Cisza Boga. On nie zawsze od razu ingeruje w nasze trudne doświadczenia
Przyjąć ciszę Boga. Scena z Jezusem płynącym z uczniami to wyobrażenie życia ludzkiego. Możemy wyobrazić sobie tę pełną niepokoju, poczucia zagrożenia i bezradności sytuację. Próba wiary polega na wytrwaniu przy Nim w chwili bezsilności, lęku i osamotnienia. Nie zawsze od razu Bóg ingeruje w nasze trudne doświadczenia.
Słowo na dziś (Mt 8,23-27)
Z ewangelii wg św. Mateusza: Gdy wszedł do łodzi, poszli za Nim Jego uczniowie. Nagle zerwała się gwałtowna burza na jeziorze, tak że fale zalewały łódź; On zaś spał. Wtedy przystąpili do Niego i obudzili Go, mówiąc: «Panie, ratuj, giniemy!» A On im rzekł: «Czemu bojaźliwi jesteście, małej wiary?» Potem wstał, rozkazał wichrom i jezioru, i nastała głęboka cisza. A ludzie pytali zdumieni: «Kimże On jest, że nawet wichry i jezioro są Mu posłuszne?»

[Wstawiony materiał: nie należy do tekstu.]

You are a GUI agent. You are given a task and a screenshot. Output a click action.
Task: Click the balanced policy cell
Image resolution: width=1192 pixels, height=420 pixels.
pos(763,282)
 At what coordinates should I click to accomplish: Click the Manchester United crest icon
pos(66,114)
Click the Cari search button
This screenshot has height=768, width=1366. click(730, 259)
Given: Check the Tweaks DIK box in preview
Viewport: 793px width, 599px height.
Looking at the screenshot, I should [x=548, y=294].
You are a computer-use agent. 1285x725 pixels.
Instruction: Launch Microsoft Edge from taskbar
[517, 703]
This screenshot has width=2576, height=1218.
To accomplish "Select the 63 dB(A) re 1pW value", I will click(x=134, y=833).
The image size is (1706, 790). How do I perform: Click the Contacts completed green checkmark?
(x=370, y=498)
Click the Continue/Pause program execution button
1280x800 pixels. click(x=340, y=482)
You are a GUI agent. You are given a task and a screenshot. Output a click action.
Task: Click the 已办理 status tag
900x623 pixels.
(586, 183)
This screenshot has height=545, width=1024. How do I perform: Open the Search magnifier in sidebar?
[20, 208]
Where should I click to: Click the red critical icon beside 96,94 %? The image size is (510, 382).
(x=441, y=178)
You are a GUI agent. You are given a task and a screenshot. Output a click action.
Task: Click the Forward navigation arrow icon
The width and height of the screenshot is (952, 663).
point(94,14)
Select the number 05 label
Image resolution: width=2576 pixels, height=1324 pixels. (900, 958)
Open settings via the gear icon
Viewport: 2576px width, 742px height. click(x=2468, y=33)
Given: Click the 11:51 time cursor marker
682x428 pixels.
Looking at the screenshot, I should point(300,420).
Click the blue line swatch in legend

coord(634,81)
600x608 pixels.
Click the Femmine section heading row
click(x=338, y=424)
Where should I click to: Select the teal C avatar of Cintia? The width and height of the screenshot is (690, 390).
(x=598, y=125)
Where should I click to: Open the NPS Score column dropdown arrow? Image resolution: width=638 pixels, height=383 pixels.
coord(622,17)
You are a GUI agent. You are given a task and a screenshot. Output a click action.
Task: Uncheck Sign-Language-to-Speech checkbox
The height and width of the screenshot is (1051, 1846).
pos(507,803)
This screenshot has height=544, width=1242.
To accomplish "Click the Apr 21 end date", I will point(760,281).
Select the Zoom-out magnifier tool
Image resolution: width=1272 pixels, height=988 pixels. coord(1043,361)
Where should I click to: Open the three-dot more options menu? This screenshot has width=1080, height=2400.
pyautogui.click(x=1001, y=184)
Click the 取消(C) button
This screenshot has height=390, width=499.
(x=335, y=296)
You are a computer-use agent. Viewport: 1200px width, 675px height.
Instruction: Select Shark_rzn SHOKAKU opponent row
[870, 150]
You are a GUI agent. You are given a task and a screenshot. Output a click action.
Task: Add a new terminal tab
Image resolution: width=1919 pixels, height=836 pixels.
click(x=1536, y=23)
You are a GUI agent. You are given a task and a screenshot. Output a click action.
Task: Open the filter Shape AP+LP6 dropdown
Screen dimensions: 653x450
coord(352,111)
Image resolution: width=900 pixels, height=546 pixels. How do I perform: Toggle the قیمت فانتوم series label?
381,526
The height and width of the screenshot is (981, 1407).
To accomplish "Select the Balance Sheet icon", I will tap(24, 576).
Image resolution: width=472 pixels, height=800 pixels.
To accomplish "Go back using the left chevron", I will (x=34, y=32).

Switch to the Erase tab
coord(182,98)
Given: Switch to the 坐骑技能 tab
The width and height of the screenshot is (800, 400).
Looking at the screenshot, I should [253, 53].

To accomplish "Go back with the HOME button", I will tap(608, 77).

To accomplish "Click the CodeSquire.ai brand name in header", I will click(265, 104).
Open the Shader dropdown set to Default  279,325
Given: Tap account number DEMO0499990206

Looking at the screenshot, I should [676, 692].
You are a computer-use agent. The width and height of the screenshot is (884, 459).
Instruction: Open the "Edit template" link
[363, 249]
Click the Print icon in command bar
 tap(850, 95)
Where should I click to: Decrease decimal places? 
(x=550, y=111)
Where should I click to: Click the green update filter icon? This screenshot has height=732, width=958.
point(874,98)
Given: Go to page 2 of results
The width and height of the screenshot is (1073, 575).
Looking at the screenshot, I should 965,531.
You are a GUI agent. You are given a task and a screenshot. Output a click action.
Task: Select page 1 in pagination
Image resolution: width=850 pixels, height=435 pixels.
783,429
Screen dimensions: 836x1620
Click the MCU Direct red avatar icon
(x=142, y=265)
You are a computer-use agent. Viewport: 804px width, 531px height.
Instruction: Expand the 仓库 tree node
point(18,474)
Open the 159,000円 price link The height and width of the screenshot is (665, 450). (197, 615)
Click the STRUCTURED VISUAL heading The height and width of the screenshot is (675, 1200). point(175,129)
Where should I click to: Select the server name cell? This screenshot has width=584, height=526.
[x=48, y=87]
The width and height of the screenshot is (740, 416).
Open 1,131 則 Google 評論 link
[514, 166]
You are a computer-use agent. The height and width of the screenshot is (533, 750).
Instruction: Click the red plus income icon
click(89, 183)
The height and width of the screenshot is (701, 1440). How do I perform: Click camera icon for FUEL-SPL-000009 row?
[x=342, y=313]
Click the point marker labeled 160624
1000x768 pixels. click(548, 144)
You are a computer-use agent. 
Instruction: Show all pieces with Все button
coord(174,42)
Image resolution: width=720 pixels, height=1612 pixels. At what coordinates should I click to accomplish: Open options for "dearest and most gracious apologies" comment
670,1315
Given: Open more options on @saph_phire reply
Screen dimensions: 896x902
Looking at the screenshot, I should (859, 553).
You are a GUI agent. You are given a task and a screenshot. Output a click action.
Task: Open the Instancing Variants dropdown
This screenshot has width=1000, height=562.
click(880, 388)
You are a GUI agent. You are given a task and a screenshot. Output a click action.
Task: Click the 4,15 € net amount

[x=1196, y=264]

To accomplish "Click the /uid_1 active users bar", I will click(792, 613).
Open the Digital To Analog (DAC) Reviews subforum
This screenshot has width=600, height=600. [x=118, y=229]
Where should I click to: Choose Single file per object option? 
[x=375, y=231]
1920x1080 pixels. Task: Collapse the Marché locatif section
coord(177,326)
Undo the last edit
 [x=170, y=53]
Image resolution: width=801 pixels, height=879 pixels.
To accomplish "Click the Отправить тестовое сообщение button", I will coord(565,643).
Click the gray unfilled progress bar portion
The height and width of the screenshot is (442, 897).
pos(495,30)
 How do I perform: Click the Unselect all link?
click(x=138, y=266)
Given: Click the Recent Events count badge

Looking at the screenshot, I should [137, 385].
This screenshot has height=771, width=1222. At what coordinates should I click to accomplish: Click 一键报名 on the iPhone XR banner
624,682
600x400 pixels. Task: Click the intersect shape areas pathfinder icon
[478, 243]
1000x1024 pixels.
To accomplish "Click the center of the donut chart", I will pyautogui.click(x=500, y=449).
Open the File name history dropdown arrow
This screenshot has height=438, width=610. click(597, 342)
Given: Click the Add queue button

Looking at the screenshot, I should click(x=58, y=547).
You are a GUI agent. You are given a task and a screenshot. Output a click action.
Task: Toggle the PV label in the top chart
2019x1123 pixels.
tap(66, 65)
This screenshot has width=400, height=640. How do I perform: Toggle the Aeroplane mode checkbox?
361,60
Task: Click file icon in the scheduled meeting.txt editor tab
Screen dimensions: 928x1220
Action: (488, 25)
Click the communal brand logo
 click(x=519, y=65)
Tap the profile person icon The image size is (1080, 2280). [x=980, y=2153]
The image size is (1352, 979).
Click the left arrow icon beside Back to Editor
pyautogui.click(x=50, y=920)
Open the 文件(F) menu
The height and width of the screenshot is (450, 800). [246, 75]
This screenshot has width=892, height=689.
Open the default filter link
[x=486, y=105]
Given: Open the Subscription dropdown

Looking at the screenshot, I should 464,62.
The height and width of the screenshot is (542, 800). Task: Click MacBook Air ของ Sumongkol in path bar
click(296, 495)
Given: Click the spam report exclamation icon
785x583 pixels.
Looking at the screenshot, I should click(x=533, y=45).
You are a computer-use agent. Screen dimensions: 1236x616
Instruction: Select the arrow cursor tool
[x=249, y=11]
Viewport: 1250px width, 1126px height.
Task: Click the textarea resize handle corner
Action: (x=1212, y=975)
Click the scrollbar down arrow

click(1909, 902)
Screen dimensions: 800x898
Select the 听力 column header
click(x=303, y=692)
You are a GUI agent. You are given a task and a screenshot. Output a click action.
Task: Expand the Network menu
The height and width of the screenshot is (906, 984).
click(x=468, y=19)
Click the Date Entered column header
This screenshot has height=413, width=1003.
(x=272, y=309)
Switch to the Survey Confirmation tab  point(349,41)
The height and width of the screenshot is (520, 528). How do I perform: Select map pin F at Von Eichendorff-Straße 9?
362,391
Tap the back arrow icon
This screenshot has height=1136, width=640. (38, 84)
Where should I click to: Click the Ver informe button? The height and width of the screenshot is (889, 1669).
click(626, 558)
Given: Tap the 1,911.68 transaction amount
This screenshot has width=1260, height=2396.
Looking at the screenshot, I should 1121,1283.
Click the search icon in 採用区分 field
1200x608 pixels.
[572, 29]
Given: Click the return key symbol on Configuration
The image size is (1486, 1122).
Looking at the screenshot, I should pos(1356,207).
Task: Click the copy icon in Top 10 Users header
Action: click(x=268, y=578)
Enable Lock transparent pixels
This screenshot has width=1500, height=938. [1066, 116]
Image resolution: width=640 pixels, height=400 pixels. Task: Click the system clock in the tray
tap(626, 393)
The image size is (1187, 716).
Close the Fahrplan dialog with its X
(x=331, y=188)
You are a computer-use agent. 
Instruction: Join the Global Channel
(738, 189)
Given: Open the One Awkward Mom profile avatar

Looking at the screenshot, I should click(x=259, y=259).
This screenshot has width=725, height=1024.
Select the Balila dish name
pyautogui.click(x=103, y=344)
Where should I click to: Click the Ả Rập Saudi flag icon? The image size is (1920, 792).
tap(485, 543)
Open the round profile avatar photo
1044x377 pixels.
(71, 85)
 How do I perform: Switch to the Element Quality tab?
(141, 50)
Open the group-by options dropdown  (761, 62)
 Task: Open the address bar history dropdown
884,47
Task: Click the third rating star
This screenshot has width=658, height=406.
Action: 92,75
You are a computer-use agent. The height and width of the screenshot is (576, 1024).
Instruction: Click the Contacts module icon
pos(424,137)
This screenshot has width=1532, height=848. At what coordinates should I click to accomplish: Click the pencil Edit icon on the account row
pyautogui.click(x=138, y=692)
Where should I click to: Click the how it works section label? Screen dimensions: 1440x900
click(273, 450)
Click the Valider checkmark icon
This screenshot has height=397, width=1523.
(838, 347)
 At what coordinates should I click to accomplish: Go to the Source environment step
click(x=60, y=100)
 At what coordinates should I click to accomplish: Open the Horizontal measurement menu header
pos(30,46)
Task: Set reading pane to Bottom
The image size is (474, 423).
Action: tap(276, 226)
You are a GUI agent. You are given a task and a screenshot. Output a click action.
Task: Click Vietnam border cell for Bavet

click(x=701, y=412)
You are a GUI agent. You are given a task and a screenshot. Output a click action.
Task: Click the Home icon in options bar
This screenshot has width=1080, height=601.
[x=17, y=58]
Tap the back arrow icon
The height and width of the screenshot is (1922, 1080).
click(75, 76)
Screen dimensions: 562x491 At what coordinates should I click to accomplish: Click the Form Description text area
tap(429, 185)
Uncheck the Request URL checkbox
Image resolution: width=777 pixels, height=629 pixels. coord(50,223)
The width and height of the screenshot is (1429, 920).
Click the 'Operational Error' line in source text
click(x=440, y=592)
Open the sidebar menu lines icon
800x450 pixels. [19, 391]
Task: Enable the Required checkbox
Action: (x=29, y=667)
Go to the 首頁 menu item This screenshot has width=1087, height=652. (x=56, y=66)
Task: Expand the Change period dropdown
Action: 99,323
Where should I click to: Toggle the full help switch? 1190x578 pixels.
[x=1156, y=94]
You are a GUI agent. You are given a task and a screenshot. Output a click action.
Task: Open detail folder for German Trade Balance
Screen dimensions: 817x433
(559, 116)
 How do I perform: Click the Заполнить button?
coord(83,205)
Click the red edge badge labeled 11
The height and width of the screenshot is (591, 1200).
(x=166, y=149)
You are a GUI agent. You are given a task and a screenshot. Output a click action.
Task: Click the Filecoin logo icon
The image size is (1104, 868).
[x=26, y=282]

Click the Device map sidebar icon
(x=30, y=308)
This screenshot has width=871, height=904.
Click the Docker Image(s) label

Papież Franciszek zachęca, by komentarze do ewangelii, homilie były krótkie i przemawiały do serca: niech to będzie jeden obraz, jedna myśl i jedna emocja. Zakończymy wezwaniem do modlitwy prośby i dziękczynienia.
Obraz: Scena z Jezusem płynącym z uczniami to wyobrażenie życia ludzkiego. Oczyma wyobraźni zobaczę tę sytuację pełną niepokoju, poczucia zagrożenia i bezradności. Przyjrzę się swoim skojarzeniom i odczuciom.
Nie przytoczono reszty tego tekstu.